In conclusion, the research shows that schemes that utilised capitated network models incurred significantly lower average expenditure compared with other network arrangements. These findings of the study are consistent with the literature in that tiered networks were found to be associated with $43.36 lower total adjusted medical cost per member each quarter ($830.07 against $873.43), a 5% decrease compared with users in similar plans without a tiered network.40 Other studies have established that network health insurance plans offer cheaper premiums and lower total costs to insurers; however, this has not been shown for eye care services.58,59

Conclusion and recommendations

The research recommends a review of eye care services on funding models at benefit option level (benefits paid from a risk vs. savings), operating for administration functions and managed care sourcing models based on cost savings and the overall quality of eye care services. Medical schemes should create more awareness campaigns on the benefits covered for eye care, exclusions and applicable benefit limits. Additional campaigns should focus on educating members about the effects of networks as cost-saving mechanisms that do not compromise service quality and quality of care.

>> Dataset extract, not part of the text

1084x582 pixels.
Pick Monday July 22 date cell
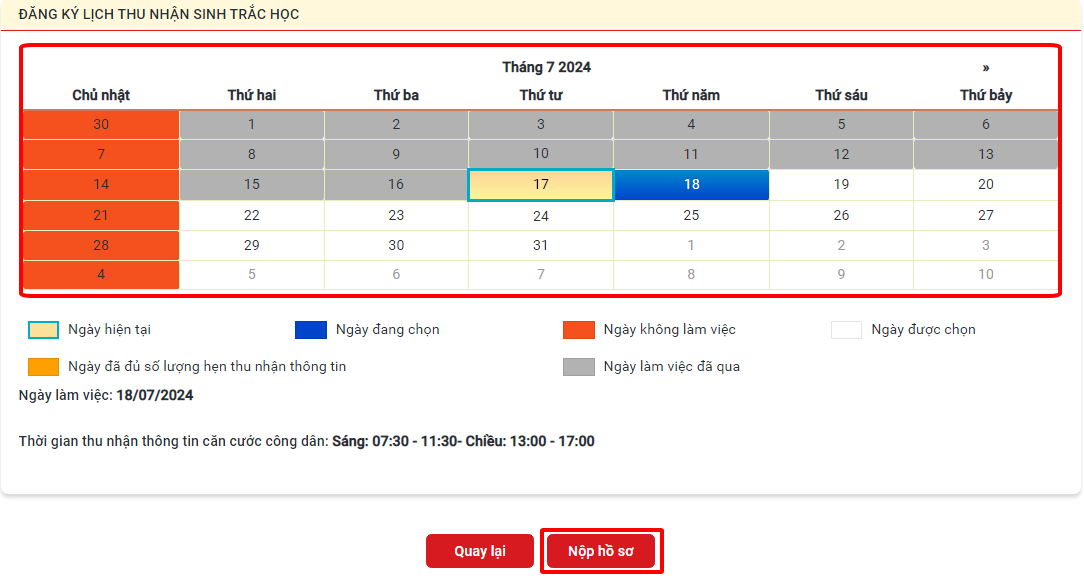(252, 215)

This quantitative retrospective research used secondary data from the regulator’s yearly statutory return of benefits paid for eye care services; as such, the data analysed do not differentiate between benefits paid for examination of eyes and costs associated with spectacles, frames or contact lenses. Much more granular data could provide better insights on individualised service expenditure. The investigation mainly focused on aggregated data reported at the scheme level; information regarding benefit options could provide better insights regarding benefit richness at the option level. In addition, different benefit options are negotiated on various network types, and the pricing mechanism also varies at these different levels. In addition, each benefit option offers a unique day-to-day coverage governed by its unique set of guidelines and standards. The primary data received from medical service providers and members should provide deeper insights into the various determinants of optical benefit expenditures. The research did not consider the medical service providers contracting arrangement on health outcomes; hence, future studies should consider the effect of eye care services contracting on health outcomes. Lastly, the regulator should consider publishing all accredited optic benefit management service providers with their respective contracted schemes reported at benefit option level; these should be made publicly available for the benefit of members of medical schemes.

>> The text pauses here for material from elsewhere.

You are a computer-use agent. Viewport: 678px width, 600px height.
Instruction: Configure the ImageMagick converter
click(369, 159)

The author is grateful to Carrie-Anne Cairncross, Sibusiso Ziqubu and Sameer Rajab for their support in concluding this research work.

Competing interests

The author declares that he has no financial or personal relationships that may have inappropriately influenced him in writing this article.

Author’s contributions

The author was responsible for data analysis and drafted the article. The author proofread the final manuscript.

Funding information

This research did not receive a particular grant from any public, private or non-profit funding agency.

Data availability

Much of the data utilised in this study are in the public domain and have been reported by the regulator; however, an additional summary of the author’s data is accessible upon reasonable request from the corresponding author (M.M.W.).


The views and opinions stated in this article are those of the author and do not necessarily reflect the official policy or stance of any agency with which the author is affiliated.